PostgreSQL Server logs show repeated failed connection attempts from agents before successful SSL connections. These failures appear as: 

LOG:  connection received: host=<IPv6-Address-1> port=33408
LOG:  connection authenticated: identity="<UserA>" method=md5 (/datadrive/pg/data/pg_hba.conf:34)
LOG:  connection authorized: user=<UserA> database=<DatabaseA> SSL enabled (protocol=TLSv1.3, cipher=TLS_AES_256_GCM_SHA384, bits=256)
LOG:  connection received: host=<IPv6-Address-2> port=64136
FATAL:  no pg_hba.conf entry for host "<IPv6-Address-2>", user "<UserB>", database "postgres", no encryption
LOG:  connection received: host=<IPv6-Address-2> port=64137
LOG:  connection authenticated: identity="<UserB>" method=md5 (/datadrive/pg/data/pg_hba.conf:34)
LOG:  connection authorized: user=<UserB> database=postgres SSL enabled (protocol=TLSv1.3, cipher=TLS_AES_256_GCM_SHA384, bits=256)
LOG:  disconnection: session time: 0:00:00.020 user=<UserB> database=postgres host=<IPv6-Address-2> port=64137

• The first connection from <UserA> is successful using SSL.
• The <UserB> agent first attempts a non-SSL connection, which fails due to no matching pg_hba.conf rule.
• It then retries with SSL and connects successfully.

Agents using sslMode=Allow or sslMode=Prefer will attempt a non-SSL connection before falling back to SSL. PostgreSQL rejects the initial unencrypted attempt, which gets logged as a failure.

Example agent settings causing this:

• SSL Mode: Allow
• SSL Mode: Prefer

These modes do not enforce SSL-only connections, resulting in unnecessary log noise. 

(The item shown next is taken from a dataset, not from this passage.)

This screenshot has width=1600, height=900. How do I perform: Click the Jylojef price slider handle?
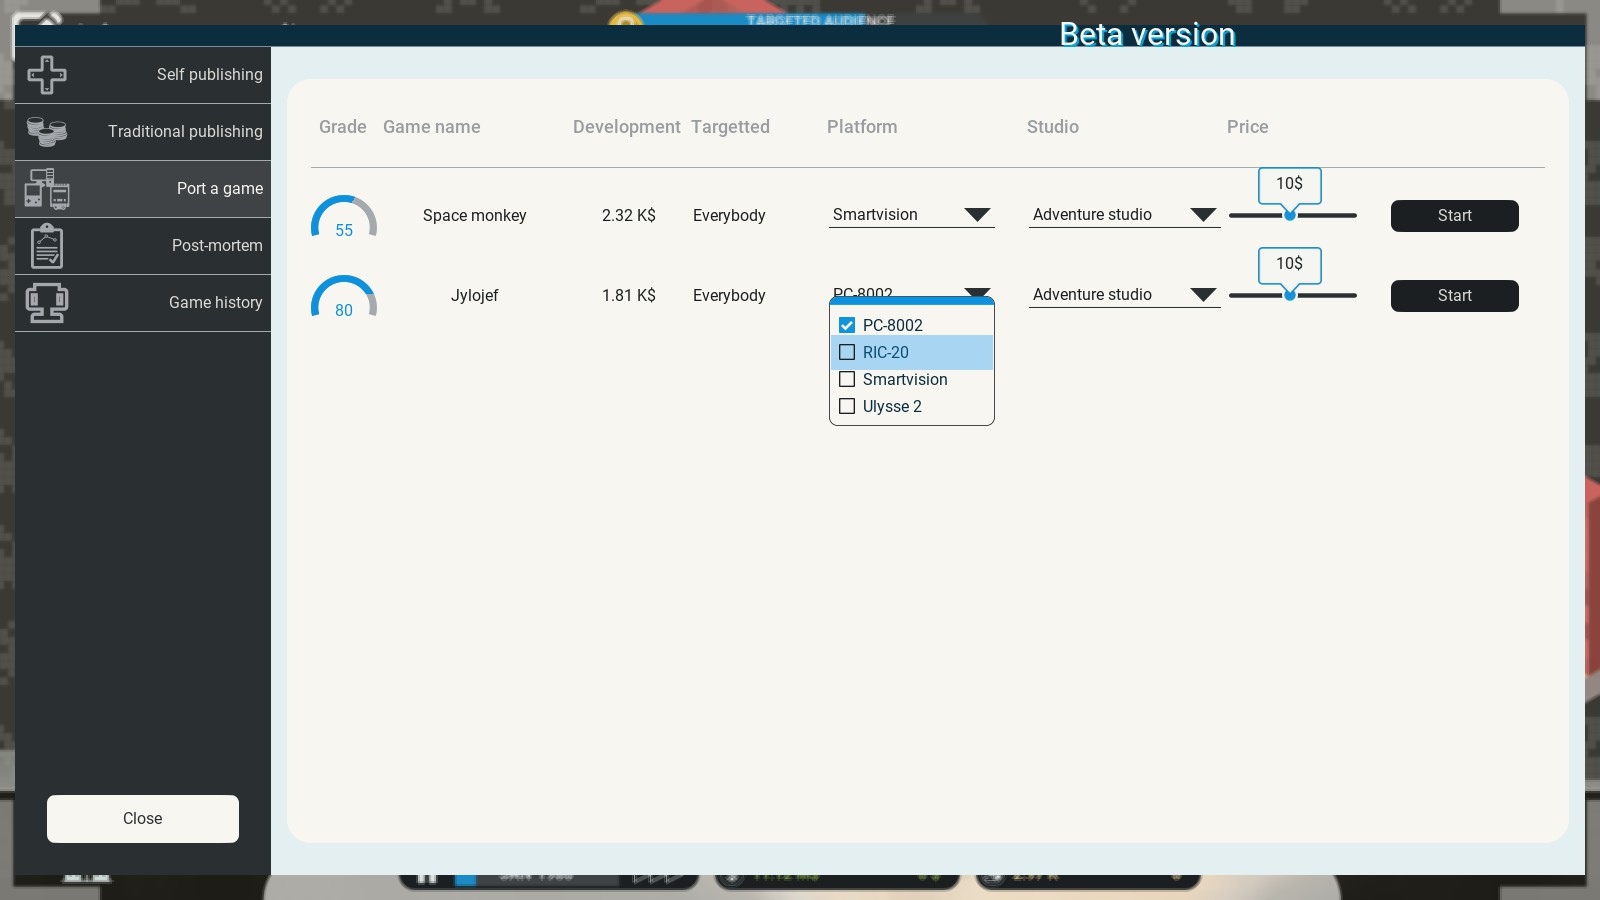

To prevent failed connection attempts from appearing in the logs:

Update agent configuration: Set: SSL Mode to either Require, Verify-CA, or Verify-Full. 

All three options force the agent to connect securely without triggering failed connection log entries, keeping PostgreSQL logs clean and focused.

Verify-CA and Verify-Full also validate the server certificate, adding an extra layer of security.

Note: If the server requires SSL, then the agent must be able to establish a secure connection, which means:

• • Either the Java Truststore (sslFactory=1) must contain the server’s root cert.
  • Or the agent must be given:
    • sslRootCert
    • sslCert
    • sslKey (and optionally sslKeyPassword)

Some form of trust must be present for SSL to succeed if the server enforces it.

• Verify-CA and Verify-Full are stricter modes that require the agent to validate the server's certificate.
• These modes need either:
  • A valid sslRootCert path, or
  • Use Java Truststore enabled (sslFactory=1)

Note: No changes are needed in pg_hba.conf unless you want to explicitly reject non-SSL attempts from specific IPs.